Customers seem to have taken a liking to this idea as it saves time and money, making inventory replenishment much more convenient. Automatic billing saves administrative and processing time too, while inventory levels are monitored by Internet-based software, which alerts Fastenal when supplies reach a certain low level. The restocking is done through a local store.
By the end of 2011, a total of 7,500 machines had been installed at customer locations, up from 1,925 machines just a year earlier. In fact, Fastenal's base of installed machines increased by an impressive 32% in the recent fourth quarter as compared to the third.
A smart way to save costs
The vending machines are fast reducing Fastenal's need to open new stores to drive sales, thus saving on costs. In the recent past, the company has been increasing its store count by 14% each year. However, thanks to the vending machine expansions, the company need to add just 5% more, 122 new stores, in 2011. It is almost like Fastenal is opening small stores in client locations themselves.

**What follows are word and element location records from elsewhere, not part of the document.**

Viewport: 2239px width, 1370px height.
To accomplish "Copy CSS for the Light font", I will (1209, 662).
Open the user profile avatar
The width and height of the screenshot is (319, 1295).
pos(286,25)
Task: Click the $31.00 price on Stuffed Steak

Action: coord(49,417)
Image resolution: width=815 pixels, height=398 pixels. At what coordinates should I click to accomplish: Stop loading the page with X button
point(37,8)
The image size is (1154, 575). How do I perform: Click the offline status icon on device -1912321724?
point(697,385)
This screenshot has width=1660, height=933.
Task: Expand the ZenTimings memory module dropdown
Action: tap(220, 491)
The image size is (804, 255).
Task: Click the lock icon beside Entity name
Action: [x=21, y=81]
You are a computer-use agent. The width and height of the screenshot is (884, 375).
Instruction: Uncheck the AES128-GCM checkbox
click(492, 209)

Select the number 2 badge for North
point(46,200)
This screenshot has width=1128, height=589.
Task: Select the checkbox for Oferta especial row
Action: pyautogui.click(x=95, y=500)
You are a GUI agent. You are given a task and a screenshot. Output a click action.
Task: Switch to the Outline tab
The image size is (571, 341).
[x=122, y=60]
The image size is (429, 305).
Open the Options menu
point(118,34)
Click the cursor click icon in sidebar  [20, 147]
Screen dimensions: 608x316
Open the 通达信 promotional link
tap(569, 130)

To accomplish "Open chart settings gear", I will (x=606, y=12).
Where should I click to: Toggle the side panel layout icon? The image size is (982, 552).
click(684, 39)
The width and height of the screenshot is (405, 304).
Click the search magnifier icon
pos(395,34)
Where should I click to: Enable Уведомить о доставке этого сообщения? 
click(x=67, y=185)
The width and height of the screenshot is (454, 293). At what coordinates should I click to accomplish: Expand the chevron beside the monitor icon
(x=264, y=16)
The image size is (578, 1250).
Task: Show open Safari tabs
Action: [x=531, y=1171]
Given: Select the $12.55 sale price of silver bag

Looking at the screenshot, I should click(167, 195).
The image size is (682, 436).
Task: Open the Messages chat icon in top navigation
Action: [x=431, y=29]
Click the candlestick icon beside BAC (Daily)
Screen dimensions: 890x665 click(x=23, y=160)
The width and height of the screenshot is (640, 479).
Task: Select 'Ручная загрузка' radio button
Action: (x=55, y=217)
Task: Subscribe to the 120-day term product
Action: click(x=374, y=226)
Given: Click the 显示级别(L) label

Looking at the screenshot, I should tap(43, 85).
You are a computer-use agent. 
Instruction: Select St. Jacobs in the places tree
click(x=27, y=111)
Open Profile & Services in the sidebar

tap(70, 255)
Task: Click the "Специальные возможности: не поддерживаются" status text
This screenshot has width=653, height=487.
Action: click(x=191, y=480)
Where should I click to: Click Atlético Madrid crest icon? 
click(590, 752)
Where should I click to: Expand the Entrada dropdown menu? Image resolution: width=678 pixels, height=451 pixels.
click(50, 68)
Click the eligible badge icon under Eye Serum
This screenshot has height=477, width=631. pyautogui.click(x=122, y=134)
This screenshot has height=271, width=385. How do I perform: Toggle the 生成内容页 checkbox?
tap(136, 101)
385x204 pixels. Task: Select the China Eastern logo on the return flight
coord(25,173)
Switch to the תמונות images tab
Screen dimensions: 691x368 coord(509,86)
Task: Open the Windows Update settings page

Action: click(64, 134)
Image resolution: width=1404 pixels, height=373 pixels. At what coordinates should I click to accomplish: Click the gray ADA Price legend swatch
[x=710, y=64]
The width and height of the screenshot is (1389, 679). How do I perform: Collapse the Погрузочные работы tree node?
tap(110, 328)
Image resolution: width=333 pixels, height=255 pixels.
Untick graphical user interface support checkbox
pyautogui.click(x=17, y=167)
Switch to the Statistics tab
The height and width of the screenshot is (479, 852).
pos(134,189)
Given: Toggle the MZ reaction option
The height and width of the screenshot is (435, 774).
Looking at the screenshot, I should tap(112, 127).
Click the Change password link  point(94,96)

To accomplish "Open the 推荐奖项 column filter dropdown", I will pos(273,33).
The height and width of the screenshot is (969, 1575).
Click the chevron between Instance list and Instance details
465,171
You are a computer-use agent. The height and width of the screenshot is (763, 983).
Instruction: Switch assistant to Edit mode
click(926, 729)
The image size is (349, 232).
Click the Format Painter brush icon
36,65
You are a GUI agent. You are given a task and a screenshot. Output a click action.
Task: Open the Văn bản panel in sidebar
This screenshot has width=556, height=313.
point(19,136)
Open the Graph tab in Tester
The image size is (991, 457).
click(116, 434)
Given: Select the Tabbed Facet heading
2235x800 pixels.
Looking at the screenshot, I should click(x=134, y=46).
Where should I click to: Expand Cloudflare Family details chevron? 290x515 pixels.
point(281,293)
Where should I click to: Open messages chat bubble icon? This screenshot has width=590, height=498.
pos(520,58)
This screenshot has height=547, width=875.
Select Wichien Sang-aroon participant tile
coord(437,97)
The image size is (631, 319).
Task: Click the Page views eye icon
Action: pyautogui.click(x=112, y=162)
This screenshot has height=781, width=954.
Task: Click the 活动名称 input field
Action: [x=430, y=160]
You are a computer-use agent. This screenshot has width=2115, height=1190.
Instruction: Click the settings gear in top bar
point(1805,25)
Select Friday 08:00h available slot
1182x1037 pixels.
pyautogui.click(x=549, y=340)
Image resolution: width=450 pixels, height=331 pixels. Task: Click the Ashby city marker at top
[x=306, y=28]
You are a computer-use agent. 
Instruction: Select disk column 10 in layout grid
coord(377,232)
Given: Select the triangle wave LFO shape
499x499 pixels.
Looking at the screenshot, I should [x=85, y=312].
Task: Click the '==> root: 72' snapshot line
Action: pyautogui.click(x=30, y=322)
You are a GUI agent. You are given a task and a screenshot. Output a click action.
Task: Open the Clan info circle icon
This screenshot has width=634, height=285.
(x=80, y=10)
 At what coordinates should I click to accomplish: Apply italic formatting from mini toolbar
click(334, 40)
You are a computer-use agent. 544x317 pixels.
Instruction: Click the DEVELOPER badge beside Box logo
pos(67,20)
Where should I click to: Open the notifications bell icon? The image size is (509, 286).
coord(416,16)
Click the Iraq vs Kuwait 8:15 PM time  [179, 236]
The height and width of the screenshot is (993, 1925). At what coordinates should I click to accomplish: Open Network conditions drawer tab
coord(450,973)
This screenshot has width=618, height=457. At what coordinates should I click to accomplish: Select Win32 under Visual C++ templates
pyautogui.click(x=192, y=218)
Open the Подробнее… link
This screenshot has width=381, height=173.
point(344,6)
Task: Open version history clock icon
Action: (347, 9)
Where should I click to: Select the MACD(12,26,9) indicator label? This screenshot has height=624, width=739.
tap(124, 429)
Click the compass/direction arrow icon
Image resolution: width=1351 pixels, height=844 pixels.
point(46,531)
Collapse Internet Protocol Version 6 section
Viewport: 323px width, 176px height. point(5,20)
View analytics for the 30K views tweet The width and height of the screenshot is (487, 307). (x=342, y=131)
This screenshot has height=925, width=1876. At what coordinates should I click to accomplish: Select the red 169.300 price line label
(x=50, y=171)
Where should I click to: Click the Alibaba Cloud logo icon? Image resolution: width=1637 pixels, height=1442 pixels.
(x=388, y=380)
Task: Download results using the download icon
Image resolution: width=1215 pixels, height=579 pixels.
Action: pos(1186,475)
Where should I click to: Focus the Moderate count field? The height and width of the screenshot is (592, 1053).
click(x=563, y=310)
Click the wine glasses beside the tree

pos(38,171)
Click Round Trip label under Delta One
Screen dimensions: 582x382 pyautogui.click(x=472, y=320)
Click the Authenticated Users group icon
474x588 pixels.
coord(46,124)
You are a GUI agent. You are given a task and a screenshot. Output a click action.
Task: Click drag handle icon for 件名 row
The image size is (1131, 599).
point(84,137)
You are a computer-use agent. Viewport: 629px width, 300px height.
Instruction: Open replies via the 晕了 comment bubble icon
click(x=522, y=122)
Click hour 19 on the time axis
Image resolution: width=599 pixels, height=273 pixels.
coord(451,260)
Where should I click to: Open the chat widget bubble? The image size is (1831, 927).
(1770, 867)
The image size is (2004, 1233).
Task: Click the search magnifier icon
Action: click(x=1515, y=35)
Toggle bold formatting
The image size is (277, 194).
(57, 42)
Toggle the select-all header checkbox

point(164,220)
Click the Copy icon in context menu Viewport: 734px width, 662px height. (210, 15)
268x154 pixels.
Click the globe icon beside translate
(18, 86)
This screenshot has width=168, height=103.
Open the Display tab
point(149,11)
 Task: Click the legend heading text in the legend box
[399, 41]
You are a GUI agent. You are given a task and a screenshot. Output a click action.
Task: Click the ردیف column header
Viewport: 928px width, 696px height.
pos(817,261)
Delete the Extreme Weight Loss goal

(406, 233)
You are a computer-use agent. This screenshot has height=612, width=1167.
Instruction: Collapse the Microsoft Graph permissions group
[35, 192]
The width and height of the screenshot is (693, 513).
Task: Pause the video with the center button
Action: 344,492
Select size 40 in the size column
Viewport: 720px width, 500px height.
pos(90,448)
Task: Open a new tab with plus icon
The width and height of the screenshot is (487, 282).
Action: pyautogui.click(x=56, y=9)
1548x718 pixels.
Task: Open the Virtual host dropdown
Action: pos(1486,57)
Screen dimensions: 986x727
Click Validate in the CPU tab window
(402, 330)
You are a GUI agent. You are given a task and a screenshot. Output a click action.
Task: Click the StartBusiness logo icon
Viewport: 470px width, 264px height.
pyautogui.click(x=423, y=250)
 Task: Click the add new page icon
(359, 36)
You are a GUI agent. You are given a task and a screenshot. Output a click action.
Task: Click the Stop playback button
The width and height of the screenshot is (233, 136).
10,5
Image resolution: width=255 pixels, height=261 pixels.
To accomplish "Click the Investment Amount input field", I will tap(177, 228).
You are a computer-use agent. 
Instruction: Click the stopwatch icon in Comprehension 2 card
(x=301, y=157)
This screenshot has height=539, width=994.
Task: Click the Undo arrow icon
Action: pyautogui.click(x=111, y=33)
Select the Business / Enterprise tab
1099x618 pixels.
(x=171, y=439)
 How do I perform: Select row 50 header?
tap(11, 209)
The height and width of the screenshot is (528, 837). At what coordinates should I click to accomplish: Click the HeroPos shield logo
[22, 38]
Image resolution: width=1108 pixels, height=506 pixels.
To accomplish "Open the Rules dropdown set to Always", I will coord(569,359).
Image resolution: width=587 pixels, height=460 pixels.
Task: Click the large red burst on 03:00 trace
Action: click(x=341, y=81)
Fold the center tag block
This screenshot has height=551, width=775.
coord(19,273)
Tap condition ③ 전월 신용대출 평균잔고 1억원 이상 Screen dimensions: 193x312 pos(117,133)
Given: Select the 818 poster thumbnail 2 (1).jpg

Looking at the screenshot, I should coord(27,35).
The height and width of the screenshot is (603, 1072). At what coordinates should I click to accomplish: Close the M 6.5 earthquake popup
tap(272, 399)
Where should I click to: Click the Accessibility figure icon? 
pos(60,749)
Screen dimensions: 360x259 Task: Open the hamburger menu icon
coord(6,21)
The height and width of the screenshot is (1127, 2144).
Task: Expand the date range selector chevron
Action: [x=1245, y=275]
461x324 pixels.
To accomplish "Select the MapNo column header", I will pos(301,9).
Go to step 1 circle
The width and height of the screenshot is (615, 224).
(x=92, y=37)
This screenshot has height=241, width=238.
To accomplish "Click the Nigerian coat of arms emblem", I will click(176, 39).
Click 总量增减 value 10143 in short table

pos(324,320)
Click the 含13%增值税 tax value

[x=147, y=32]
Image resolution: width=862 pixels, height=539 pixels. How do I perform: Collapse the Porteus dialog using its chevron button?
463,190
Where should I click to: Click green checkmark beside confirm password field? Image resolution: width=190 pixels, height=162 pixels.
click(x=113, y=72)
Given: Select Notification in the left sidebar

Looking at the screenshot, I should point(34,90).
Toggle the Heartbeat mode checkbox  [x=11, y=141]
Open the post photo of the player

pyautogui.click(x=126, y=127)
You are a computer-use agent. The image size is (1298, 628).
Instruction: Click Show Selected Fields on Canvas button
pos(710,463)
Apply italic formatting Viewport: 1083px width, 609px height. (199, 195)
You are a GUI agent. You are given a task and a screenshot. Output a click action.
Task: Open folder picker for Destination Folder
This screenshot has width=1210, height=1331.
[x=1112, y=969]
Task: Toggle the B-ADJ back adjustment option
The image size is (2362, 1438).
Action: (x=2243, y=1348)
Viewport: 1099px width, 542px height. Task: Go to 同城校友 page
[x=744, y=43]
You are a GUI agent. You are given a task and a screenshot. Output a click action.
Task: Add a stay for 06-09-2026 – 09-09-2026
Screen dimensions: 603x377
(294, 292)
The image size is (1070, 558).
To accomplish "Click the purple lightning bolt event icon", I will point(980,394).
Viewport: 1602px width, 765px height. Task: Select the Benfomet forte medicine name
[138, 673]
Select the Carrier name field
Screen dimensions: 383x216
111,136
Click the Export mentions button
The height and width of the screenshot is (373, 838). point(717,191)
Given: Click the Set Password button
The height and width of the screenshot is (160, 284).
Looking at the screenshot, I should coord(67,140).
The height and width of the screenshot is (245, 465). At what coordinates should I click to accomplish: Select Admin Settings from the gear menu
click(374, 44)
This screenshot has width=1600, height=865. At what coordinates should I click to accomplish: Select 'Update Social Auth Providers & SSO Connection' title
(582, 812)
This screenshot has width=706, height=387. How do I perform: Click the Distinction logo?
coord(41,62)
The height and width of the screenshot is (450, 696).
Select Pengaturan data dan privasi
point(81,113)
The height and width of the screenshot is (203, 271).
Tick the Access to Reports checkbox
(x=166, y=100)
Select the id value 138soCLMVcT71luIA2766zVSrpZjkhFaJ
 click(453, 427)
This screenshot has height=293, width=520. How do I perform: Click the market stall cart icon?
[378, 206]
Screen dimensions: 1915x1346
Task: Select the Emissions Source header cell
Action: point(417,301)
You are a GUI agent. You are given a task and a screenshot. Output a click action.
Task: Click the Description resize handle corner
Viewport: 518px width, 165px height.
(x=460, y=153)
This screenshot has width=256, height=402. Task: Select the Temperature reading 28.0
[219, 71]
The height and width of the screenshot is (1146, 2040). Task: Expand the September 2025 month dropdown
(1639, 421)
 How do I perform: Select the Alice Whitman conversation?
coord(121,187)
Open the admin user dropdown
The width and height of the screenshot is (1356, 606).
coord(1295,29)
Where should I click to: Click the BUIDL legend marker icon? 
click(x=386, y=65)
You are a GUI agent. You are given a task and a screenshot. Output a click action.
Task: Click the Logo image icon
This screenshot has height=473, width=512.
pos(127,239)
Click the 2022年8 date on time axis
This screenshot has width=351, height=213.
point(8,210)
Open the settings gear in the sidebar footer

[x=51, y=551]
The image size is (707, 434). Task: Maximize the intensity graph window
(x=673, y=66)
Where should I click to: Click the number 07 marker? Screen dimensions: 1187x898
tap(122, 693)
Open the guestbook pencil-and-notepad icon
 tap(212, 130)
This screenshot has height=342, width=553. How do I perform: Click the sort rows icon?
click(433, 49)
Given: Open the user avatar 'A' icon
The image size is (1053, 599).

As a matter of fact, analyst Ryan Merkel from William Blair & Co. believes the introduction of these vending machines could be the largest "land-grab opportunity" in distribution of industrial supplies in the past 20 years. The implementation of this strategy is certainly helping to keep Fastenal one step ahead of industry competitors such as W.W. Grainger
Fastenal's fast figures
The company plans to install 10,000 vending machines each year over the next few years, and it definitely seems capable of doing so. This debt-free company has an impressive unlevered free cash flow of $138 million in addition to their encouraging recent performance.
In every quarter of 2011, Fastenal saw over 20% revenue growth. The company's earnings per share also met Street expectations all throughout the year. And in the latest quarter, Fastenal's profits increased by 34%, to $87.5 million, compared to last year.
Fastenal's management plans to promote these machines aggressively in the future using selling incentives and new software, which could be more cost effective for end users. Overall, I'm feeling good about Fastenal's future.